Directives =>
**A.** Condense the paragraph of the notes that begins "For the laws relating to the death penalty" into a short bulleted list that keeps its main facts.
**B.** Rename "polemic" as "treatise" in the notes and give everything from "26 Maulvl Ilahi" down to "of the Senusites." with that change.

Text section =>
26 Maulvl Ilahi Baksh, of Lahore, in his polemic against Ahmad, Asa’-i-Musa (“Rod of Moses”), has given (pp. 143-146) an appalling alphabetical list of the abusive epithets applied to Muslim maulvis by Ahmad.

27 Cf. Qur’an IX, 5, 6 ; IV, 76, 79 ; II, 214, 215; VIII, 39, 42 ; and many traditions in the Mishkatu’l Masabih. A convenient resume may be found under jihad, in Hughes : Dictionary of Islam, pp. 243-248. 2 Cf. p. 57.

28 Cf. p. 57.

29 Such, for example, as Syed Ahmad, of Mysore and Hyderabad (1444-1504), Muhammed Ahmad, of Dongola (proclaimed Mahdi of the Sudan in 1878), Syed Ahmad, of Oudh and the Panjab (Conqueror of Peshawar in 1830), and Syed Muhammad Husain, of Persia, the founder of the secret order of the Senusites.

30 For the laws relating to the death penalty for the murtadd (an apostate, not a heretic) see Hughes : Dictionary of Islam, p. 16. In a translation of the “Multaka ul Abhar” (Meeting of the Seas), a Turkish text-book of canon law by Ibrahim of Alleppo, Constantinople, 1290, A.H., pp. 396-397, the following summary is given : — ” A man guilty of apostatizing is allowed a three days’ respite if he desires it, after which, refusing to recant, he is to be killed. If he recants and again apostatizes he is again given the opportunity to reconsider. So in the third offence, but the fourth time he must be killed at once. His recantation must include renunciation of his espoused religion, as well as acceptance of Islam. He may lawfully be killed on sight, however, only the murderer in this case receives a reproof.” I am indebted for the references and the translation to Prof. M. H. Ananikian, of Hartford, U.S.A.

31 For a contradictory Ahmadiya position, see p. 99.

Stored rows =>
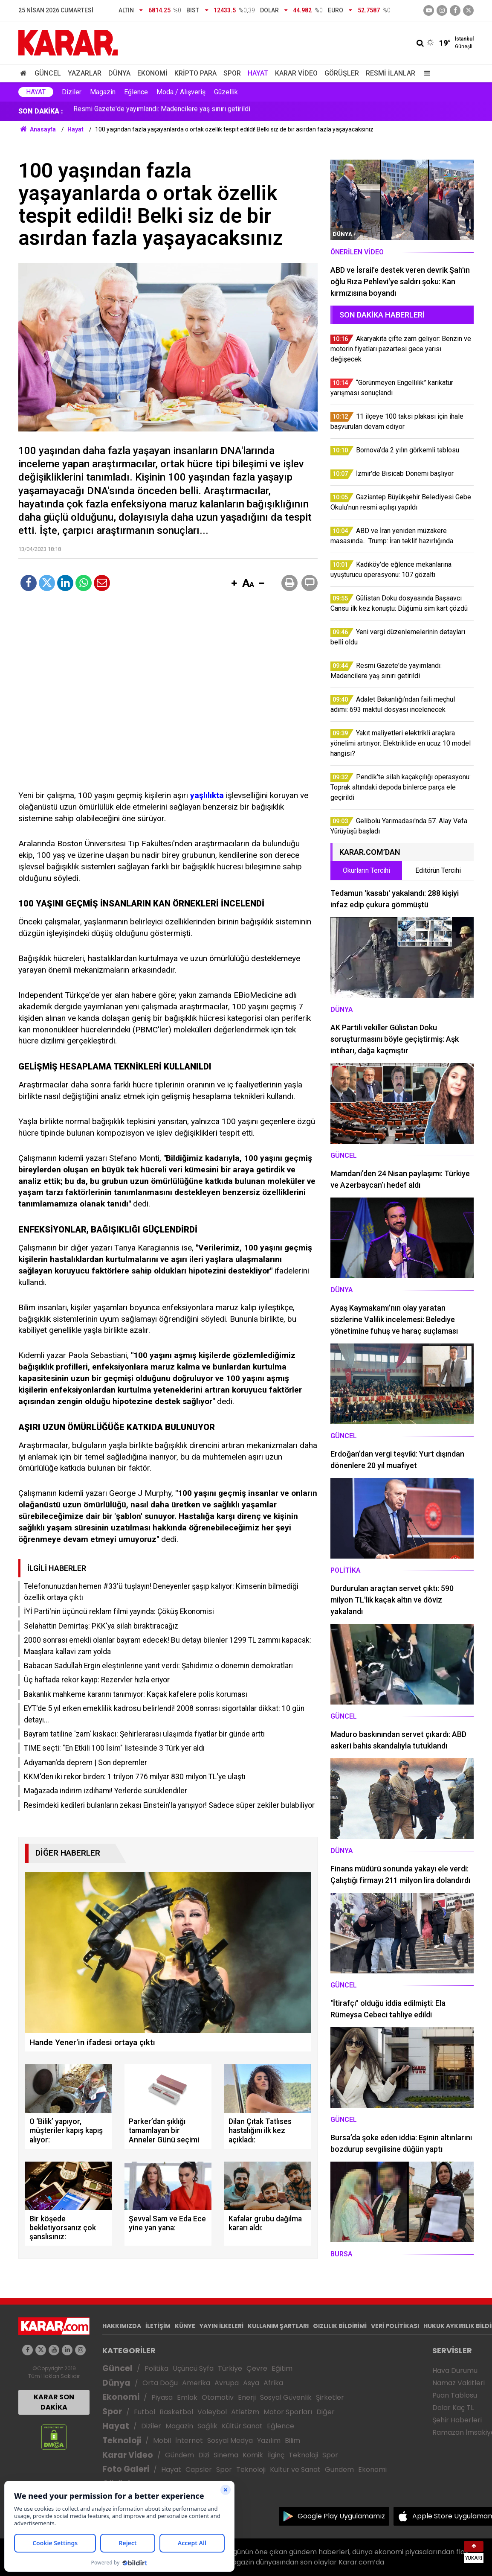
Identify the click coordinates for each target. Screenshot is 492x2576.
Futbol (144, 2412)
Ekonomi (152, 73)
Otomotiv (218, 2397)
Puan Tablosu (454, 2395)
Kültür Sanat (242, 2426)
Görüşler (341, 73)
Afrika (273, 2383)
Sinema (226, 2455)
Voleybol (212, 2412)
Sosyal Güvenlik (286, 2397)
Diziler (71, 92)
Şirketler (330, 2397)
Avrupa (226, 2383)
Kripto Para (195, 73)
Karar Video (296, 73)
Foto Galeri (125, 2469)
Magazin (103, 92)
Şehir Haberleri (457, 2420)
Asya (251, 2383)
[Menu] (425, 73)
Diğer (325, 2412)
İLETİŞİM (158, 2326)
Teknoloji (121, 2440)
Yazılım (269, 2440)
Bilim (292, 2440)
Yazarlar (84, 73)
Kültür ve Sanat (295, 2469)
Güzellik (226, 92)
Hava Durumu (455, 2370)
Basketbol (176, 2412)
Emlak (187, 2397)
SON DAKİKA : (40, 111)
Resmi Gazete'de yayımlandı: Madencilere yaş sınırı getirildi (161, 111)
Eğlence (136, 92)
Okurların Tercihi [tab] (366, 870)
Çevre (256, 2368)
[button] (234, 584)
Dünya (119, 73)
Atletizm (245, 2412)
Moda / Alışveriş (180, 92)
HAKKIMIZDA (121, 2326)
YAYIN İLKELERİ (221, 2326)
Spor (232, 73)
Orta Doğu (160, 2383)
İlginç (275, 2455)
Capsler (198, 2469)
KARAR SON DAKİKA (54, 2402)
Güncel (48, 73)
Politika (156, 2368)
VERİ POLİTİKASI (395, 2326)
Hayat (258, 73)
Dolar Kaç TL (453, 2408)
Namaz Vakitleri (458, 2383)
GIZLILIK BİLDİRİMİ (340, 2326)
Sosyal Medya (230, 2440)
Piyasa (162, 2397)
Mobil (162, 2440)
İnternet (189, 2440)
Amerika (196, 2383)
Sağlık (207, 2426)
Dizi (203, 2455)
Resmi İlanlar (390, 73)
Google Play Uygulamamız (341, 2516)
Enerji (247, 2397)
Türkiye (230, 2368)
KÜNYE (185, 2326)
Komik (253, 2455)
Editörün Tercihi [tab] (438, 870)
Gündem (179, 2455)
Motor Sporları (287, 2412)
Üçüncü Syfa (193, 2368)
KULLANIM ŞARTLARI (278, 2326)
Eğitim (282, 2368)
--
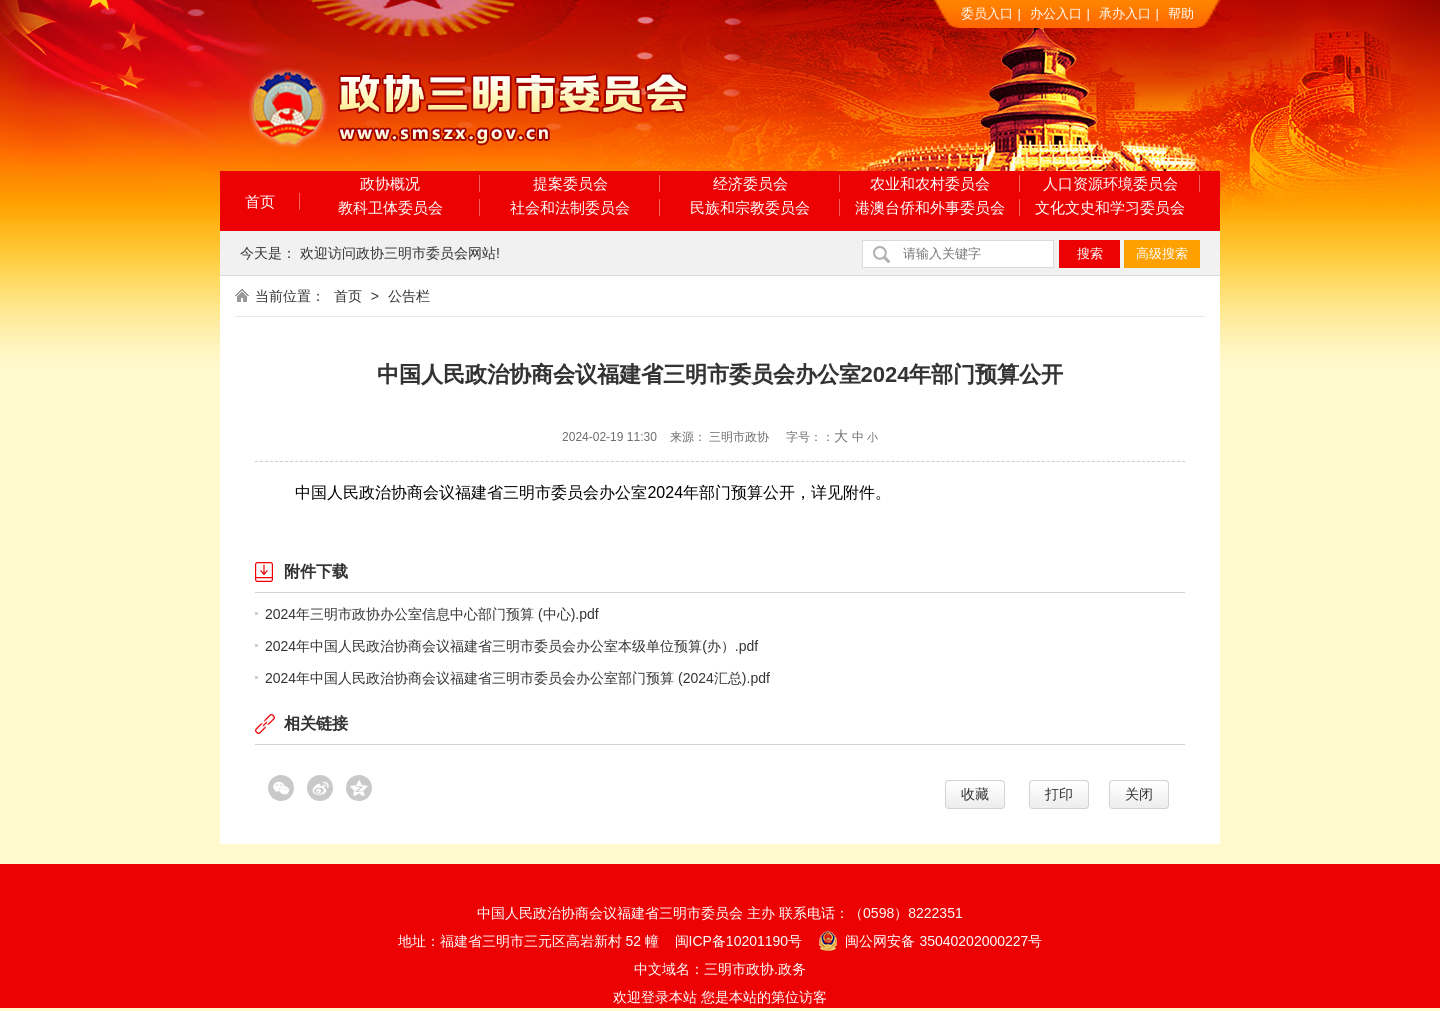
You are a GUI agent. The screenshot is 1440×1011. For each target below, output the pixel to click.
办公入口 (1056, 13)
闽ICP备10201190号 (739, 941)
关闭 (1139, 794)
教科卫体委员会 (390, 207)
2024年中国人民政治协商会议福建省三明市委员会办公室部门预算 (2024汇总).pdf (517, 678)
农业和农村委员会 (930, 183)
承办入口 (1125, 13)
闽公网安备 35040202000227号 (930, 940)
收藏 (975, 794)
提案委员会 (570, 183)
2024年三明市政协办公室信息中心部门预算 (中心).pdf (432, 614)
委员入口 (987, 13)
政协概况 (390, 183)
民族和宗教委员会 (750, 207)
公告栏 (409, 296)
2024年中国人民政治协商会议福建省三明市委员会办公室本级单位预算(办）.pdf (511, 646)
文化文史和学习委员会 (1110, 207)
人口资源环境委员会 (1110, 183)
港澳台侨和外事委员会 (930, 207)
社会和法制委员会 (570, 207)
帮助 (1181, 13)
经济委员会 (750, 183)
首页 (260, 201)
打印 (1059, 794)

Exercise responses =>
**A.**
- Hughes's Dictionary of Islam, p. 16, gives the laws on the death penalty for the murtadd (an apostate, not a heretic).
- A summary appears in a translation of the "Multaka ul Abhar" (Meeting of the Seas), pp. 396-397. This is a Turkish text-book of canon law by Ibrahim of Alleppo, Constantinople, 1290 A.H.
- An apostate may have a three days' respite if he asks for it. If he then refuses to recant, he is to be killed.
- A man who recants and apostatizes again gets another chance to reconsider, and so does one who offends a third time. On the fourth offense he must be killed at once.
- His recantation must renounce the religion he took up and also accept Islam.
- He may lawfully be killed on sight, but in that case the killer receives a reproof.
- Prof. M. H. Ananikian, of Hartford, U.S.A., supplied the references and the translation.

**B.**
26 Maulvl Ilahi Baksh, of Lahore, in his treatise against Ahmad, Asa’-i-Musa (“Rod of Moses”), has given (pp. 143-146) an appalling alphabetical list of the abusive epithets applied to Muslim maulvis by Ahmad.

27 Cf. Qur’an IX, 5, 6 ; IV, 76, 79 ; II, 214, 215; VIII, 39, 42 ; and many traditions in the Mishkatu’l Masabih. A convenient resume may be found under jihad, in Hughes : Dictionary of Islam, pp. 243-248. 2 Cf. p. 57.

28 Cf. p. 57.

29 Such, for example, as Syed Ahmad, of Mysore and Hyderabad (1444-1504), Muhammed Ahmad, of Dongola (proclaimed Mahdi of the Sudan in 1878), Syed Ahmad, of Oudh and the Panjab (Conqueror of Peshawar in 1830), and Syed Muhammad Husain, of Persia, the founder of the secret order of the Senusites.